La muerte de Stratemeyer, en 1930, no le puso fin a la aventura. Después de todo, había renunciado a ser un nombre vinculado a la literatura juvenil para transformarse en otra cosa: un empresario que dirigía un conglomerado de nombres vinculado a la literatura juvenil. Y eso se puede heredar. Sus hijas, Harriet y Edna, se hicieron cargo de la empresa familiar. Aunque Edna se retiró al cabo de algunos años, Harriet no sólo se hizo cargo del Sindicato sino que escribió bajo seudónimo, por supuesto , las aventuras de Nancy Drew, la estrella estelar, durante una considerable cantidad de años. Los tiempos y el mercado cambiaron, algunas series desaparecieron y otras lograron sobrevivir a fuerza de renovaciones. Pero la fábrica de historias de Stratemeyer duró más allá de sus días y de los días de sus hijas. Algunos años después de la muerte de Harriet, en 1982, Simon & Shuster adquirió los derechos del Sindicato y manejó la manufactura de sus personajes emblemáticos con películas, videojuegos, novelas gráficas y merchandising asociado hasta la discontinuación de las series acá por el 2011. No sería una gran sorpresa, de cualquier forma, la aparición de alguna nueva serie de los Hardy Boys o de Nancy Drew en los próximos años. Se sabe: lo que una vez tuvo éxito, siempre es materia para volver a probar.
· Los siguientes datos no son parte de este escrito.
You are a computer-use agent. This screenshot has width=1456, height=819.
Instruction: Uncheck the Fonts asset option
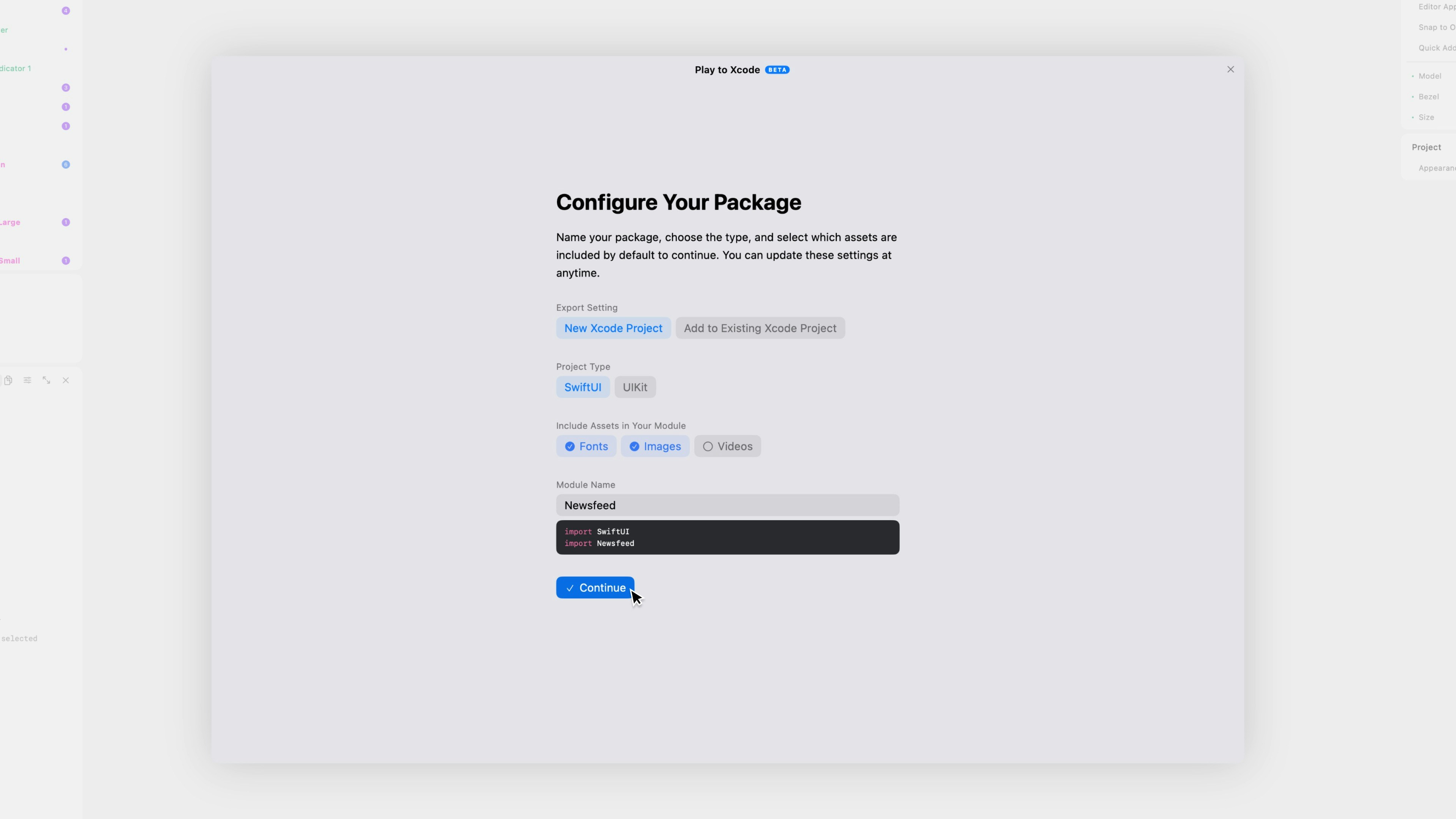(x=585, y=447)
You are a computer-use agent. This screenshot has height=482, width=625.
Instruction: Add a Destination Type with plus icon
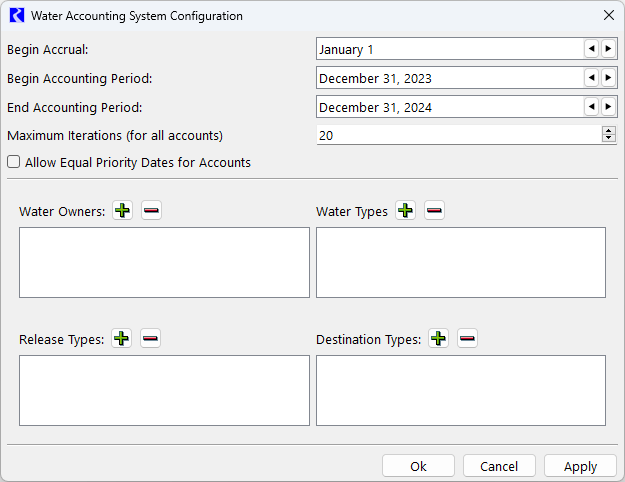click(438, 339)
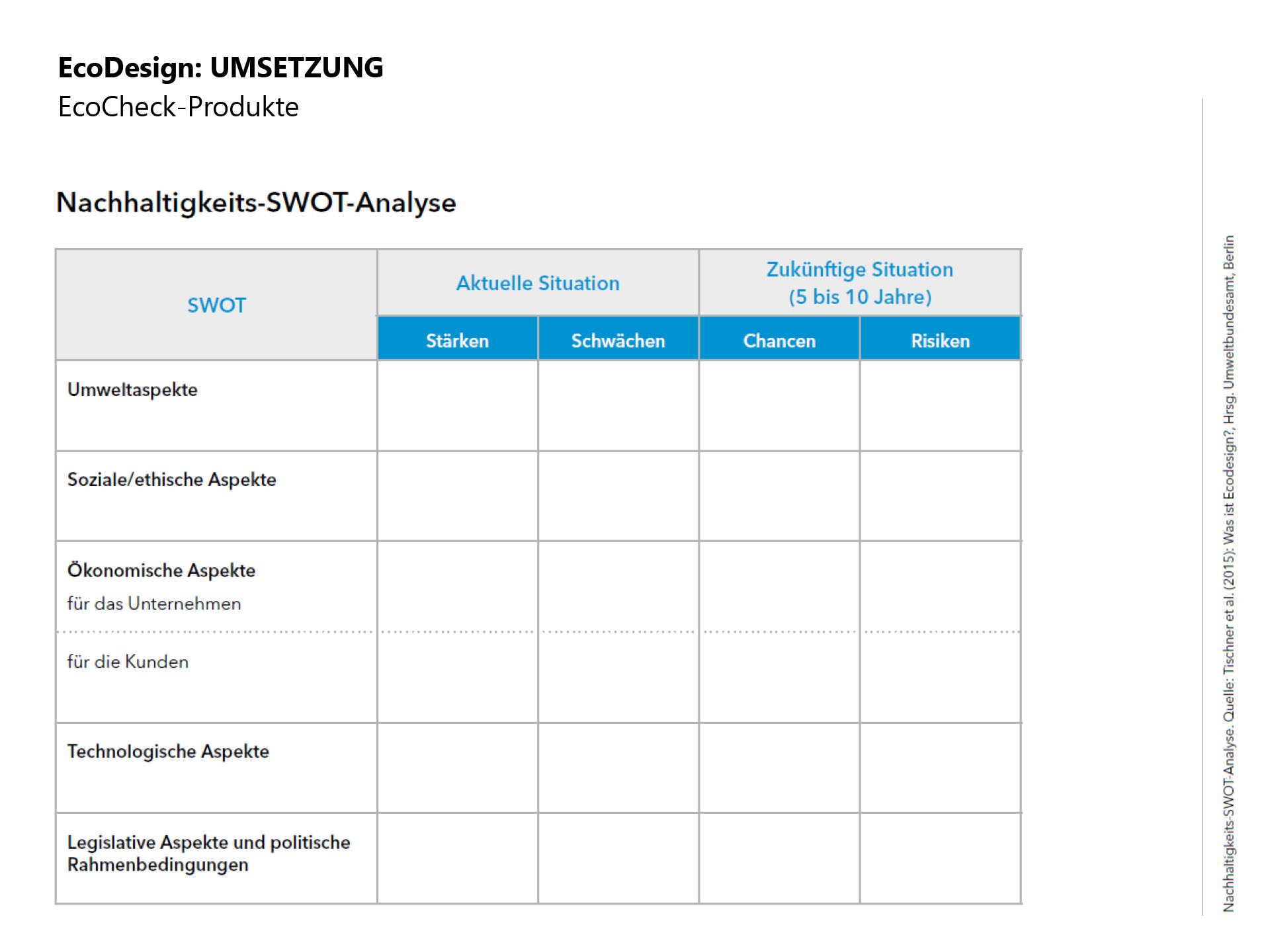Image resolution: width=1270 pixels, height=952 pixels.
Task: Select the Soziale/ethische Aspekte row label
Action: coord(171,479)
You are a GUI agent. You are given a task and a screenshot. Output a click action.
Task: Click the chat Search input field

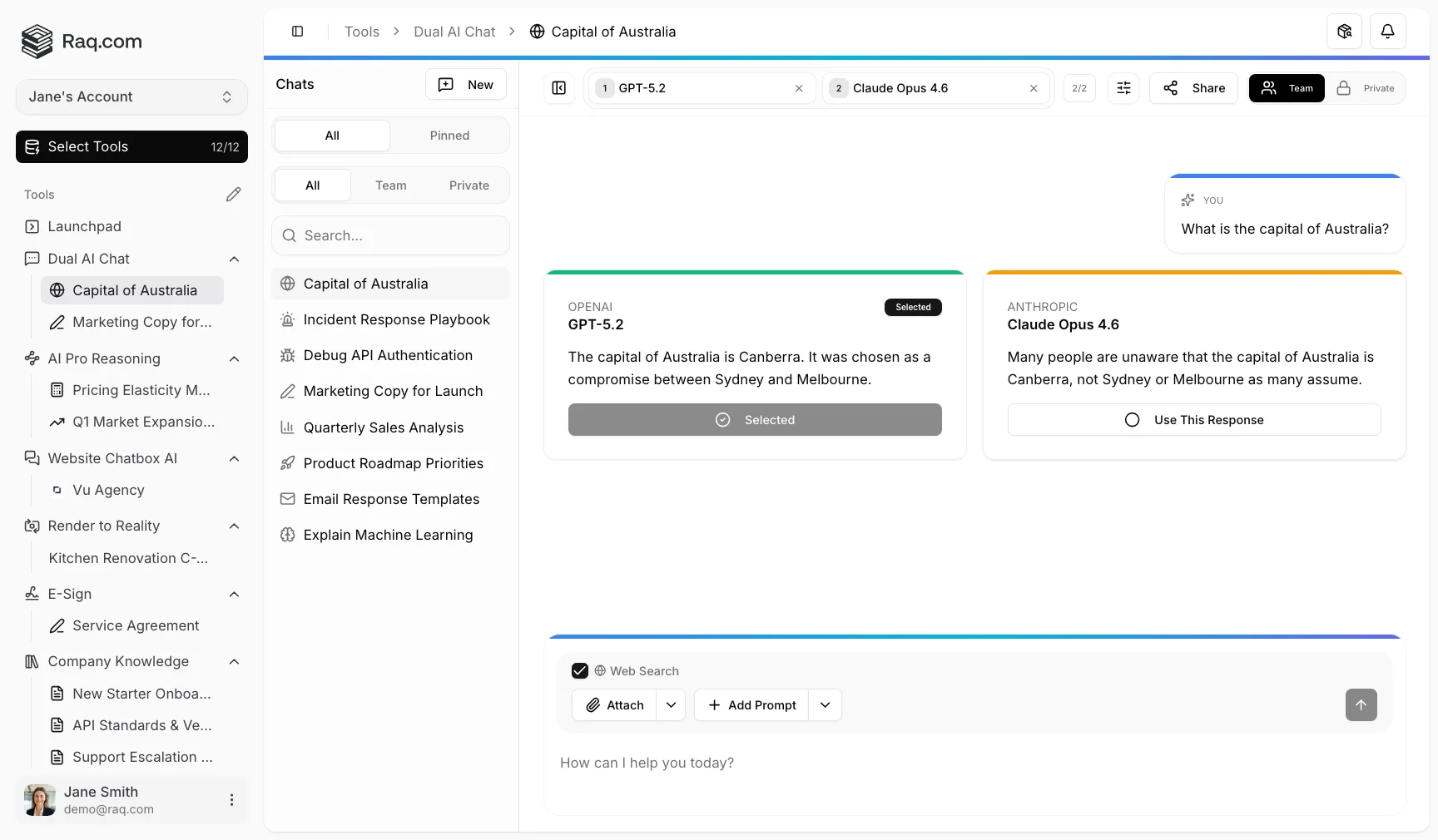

Eso, claro, si es que alguien emula la visión de aquel hombre que supo hacerse fábrica. Porque Stratemeyer, al fin y al cabo, supo darles a los jóvenes lo que ellos querían leer, en lugar de lo que la época creyó que necesitaban leer. Hombres como esos, también o fábricas como esas, por qué no , hacen falta de vez en cuando por lo menos para empezar, para después navegar libremente por las aguas impredecibles de la lectura, y ver a dónde vamos a parar.